Something about the improvisation, the divine falling together of music. Communal living off of sound waves. It changes you. You begin to take life less seriously. When you go to get something to eat and find out that the restaurant is closed, when you run out of gas or blow a tire on the highway... Even, yes, even when you get lost in a strange city jazz quietly whispers out your name. It gives you your game plan. It casually tells you in it's silky, cool voice made from years in clubs to;

"Improvise."
All of the sudden you discover a new restaurant, you walk to a new place and meet new friends, and you discover the heart of the city. America, the land of opportunity, and discovery.

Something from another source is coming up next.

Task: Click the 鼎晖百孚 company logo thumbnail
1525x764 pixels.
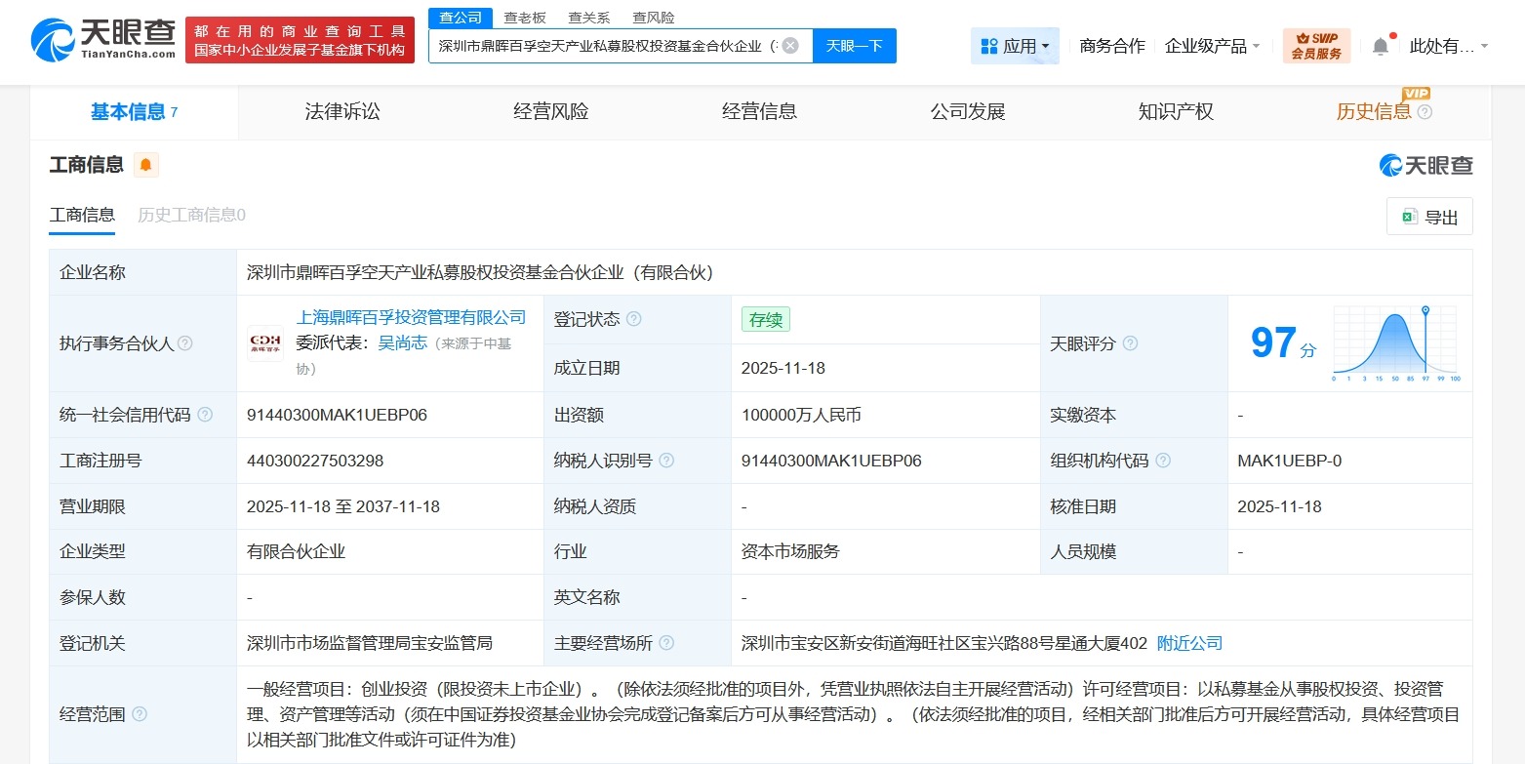Action: 265,343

Jazz, the real American music. The one style that is wholly American. Born from the spirit of what makes us, well, us. New Englanders made new ways of surviving, they created something out of nothing. We've found ways to survive over the years. America does a good job of evolving with the times, redefining ourselves to fit with new times. Our Constitution was written in such a way to apply to things unforeseeable.
Whispering it to us. "Improvise." In this spirit America does everything.

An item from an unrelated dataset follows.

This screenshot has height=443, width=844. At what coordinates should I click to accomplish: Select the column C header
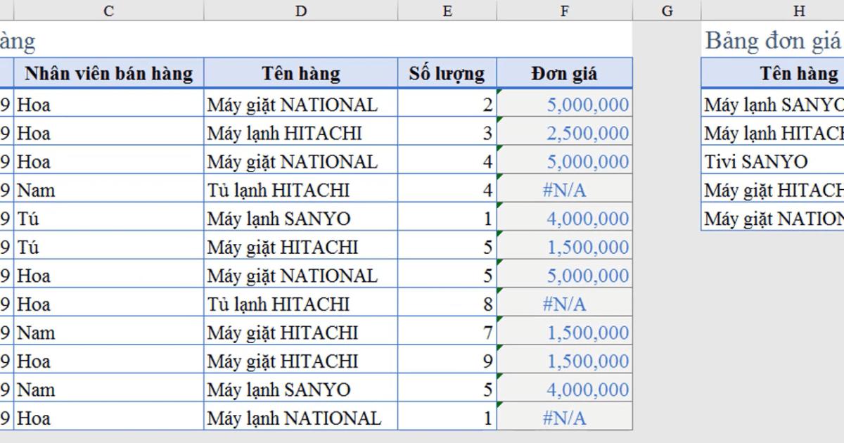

But, wait, what happened to the spirit of jazz? The silken, cool, go-with-the-flow nature in which notes fit together? The adventure, the real adventure that jazz music is. I am not saying to go out there and buy every jazz album you can, to become an expert on such an evolving, changing, living thing. But let it reach out and touch you. Although, if you let it swallow you, no doubt you will be a lot happier than you were before.

If your tire blows, if you don't know what to have for dinner, don't get hung up on convenience and how America has changed into everything I need, right now, my way or the high way, rush rush rush and never ever slow down to create something.

Make something out of nothing. Improvise. MacGyver. Create. You'll be so much happier when you forget your to-do lists and make an adventure out of the mundane.

Improvise. It'll fall into a cadence eventually. It's more the journey than the end.

November 5, 2009

Some would say that I just don't know when to give up...
I say that I don't want to.
Ever.

November 4, 2009

Morendo.

And I'm dying everyday.
I'm beginning to like it.
The love dripping off of your lips like raindrops off of telephone wire.
It hurts so bad, just like I knew that it would.
Like pouring antiseptic onto a wound.
Like walking inside from a blistering cold to warmth, the burning that comes with life.

I'm dying to you. You're healing me.
Why are you wasting time on a zombie like me?
I really don't want to know the answer, I just know I don't want you to stop.

After so much... after slitting open my soul every single day for so long...
It's so nice to find someone willing to pour theirs into me.
50% 50%...
Who knew?

You don't take away the sadness for what was. You don't make me stop thinking about what could have been, what should have been. But oh darling do you make me believe that it was worth something... That I'm worth something.


I would have never guessed... That I was worth as much as you say I am.
Thank you.

Noche de los Muertos.

In my world, there wasn't "snack" or "dessert", just eating enough to survive or less.
There wasn't "cold" and "hot" only the same median temperature that allows you to live.
No excess.
Nothing.

The living dead.
Break out of the mold and try something new.
You'd be surprised what sparkles hide in the shadow.

October 25, 2009

¿Qué sobre mí?

A bumper sticker can be amazing.
"My scars tell a story."

October 24, 2009

Espejo

I feel as if I'm being torn apart, like the seams of my blood vessels are popping. Some mischievous little worm is splitting them. I live in a doorway. Purgatory. I'm right on that piece of wood that separates your home and the outside. In the crevices between pages in a book is where I lie. The ravines betwixt two houses. World War II's No Man's land. The place between my blanket and my bed isn't warm anymore.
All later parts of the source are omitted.